📣 « Donc polémiquons plutôt sur l’écriture inclusive »

Suite à un appel du média à réactions à l’actualité d’interdiction de l’écriture inclusive à l’école, Judith, professeure dans un collège, a proposé un nouveau texte de témoignage sur ce qu’elle vit aujourd’hui avec l’Éducation nationale. Elle avait déjà publié une première lettre ouverte à Jean-Michel Blanquer en 2019.

Hier, le ministre de l’Éducation nationale a fait paraître un décret interdisant l’écriture inclusive à l’école. Me voilà officiellement hors-la-loi. Car oui, j’utilise l’écriture inclusive en classe depuis 3 ou 4 ans environ.

Pourquoi donc ? Et bien parce que j’en ai assez de cette langue sexiste où le masculin l’emporte sur le féminin. Donc de la même manière que je dis « bonjour à toutes et à tous », que j’ai remplacé « droits de l’homme » par « droits humains », que j’essaye d’utiliser un maximum de tournures qui ne m’obligent pas à dire le féminin et le masculin (les exploitations agricoles plutôt que les agriculteur·trice·s), que je suis une professeure ou une enseignante, j’utilise l’écriture inclusive en classe.

Comment je fais ? Je l’explique en début d’année quand j’écris un titre où elle va se retrouver et quand j’écris un mot au tableau. Voilà. Libre aux élèves de recopier ou non ainsi. Je leur précise toujours que ce n’est pas obligatoire. Ah si, l’écriture inclusive se retrouvera dans mes cours tapés et mis en ligne. En vrai, elle n’est que peu présente.

Alors quand je lis dans la presse que je mets en péril la scolarité de milliards d’élèves qui ne sauront plus écrire le français, ça me fait doucement rigoler et puis finalement, ça m’énerve. Ce qui m’énerve surtout, c’est l’hypocrisie. Sous prétexte que c’est compliqué pour les dyslexiques (ce que je peux comprendre, mais encore une fois, je ne l’impose pas), on interdit une évolution égalitaire de la langue. Quand on sait le parcours du combattant pour les familles de dyslexiques pour obtenir un rendez-vous et la reconnaissance, quand on sait l’absence de moyens (pas assez d’assistant·e de vie scolaire, pas assez d’ordinateurs, pas de possibilité d’avoir un tiers-temps dans les contrôles réguliers, …) et quand on sait combien l’Éducation nationale se moque des troubles de l’apprentissage et nous laisse nous dépatouiller chaque jour face à ça, écoutez, oui, finalement, je suis en colère.

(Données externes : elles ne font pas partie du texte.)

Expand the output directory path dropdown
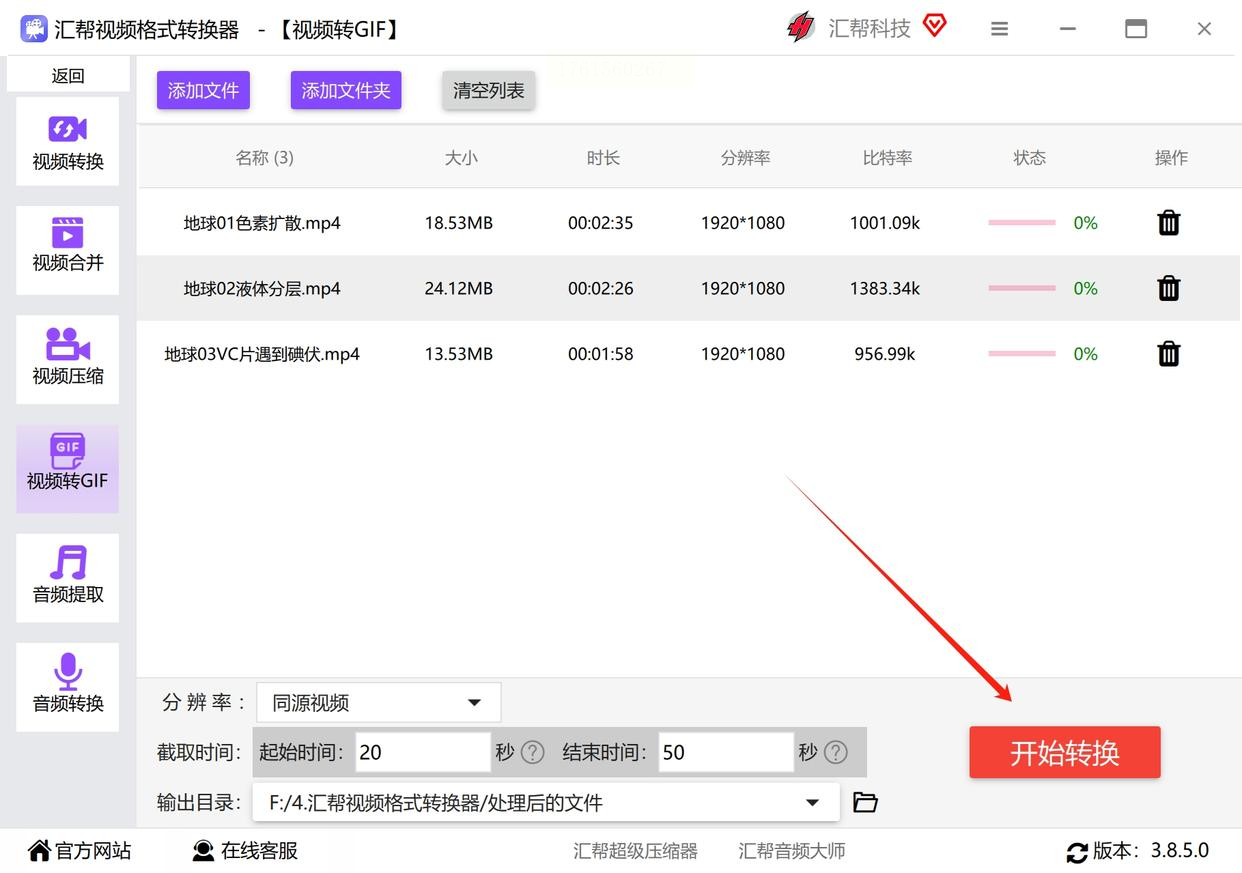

En colère et en même temps, pas dupe. Pourquoi cette polémique, là, maintenant ? Parce que les autotests arrivent seulement dans les établissements et pas en nombres suffisants. En ce moment, les établissements doivent règlementer l’accès aux autotests avec des personnes prioritaires, puis moins prioritaires, etc. Donc des lycéen·ne·s qui se testent dans 10 jours ? LOL. Non. Cela n’arrivera pas. Parce que la réalité, c’est qu’encore une fois, notre ministère ne protège ni les enfants ni les adultes des établissements. Mais, il ne faut pas le dire. Donc polémiquons plutôt sur l’écriture inclusive, grand péril du monde et de la civilisation. Rappelez-vous que quand on accusait le ministère de la Recherche de laisser tomber les étudiants, pouf ! Une polémique autour des prières dans les couloirs des universités est née au Sénat. Comment des étudiant·e·s qui ne vont pas en cours, dans des universités fermées, peuvent prier dans les couloirs ? Honnêtement, je ne sais toujours pas. Serait-ce un gros mensonge pour cacher les suicides réguliers ? Pensez-vous …

Donc, des personnels et des élèves toujours en danger (de mort doit-on le rappeler, si formes graves et comorbidités), mais le plus important, c’était de me rendre hors-la-loi. Parce que je suis une méchante féministe qui veut l’égalité entre les femmes et les hommes et que les filles se reconnaissent aussi dans les histoires et les espaces que je leur enseigne. Pour qu’elles soient des citoyennes conscientes de leur valeur et non pas, juste « des féminins relégués derrière le masculin ».

Judith, professeure dans un collège.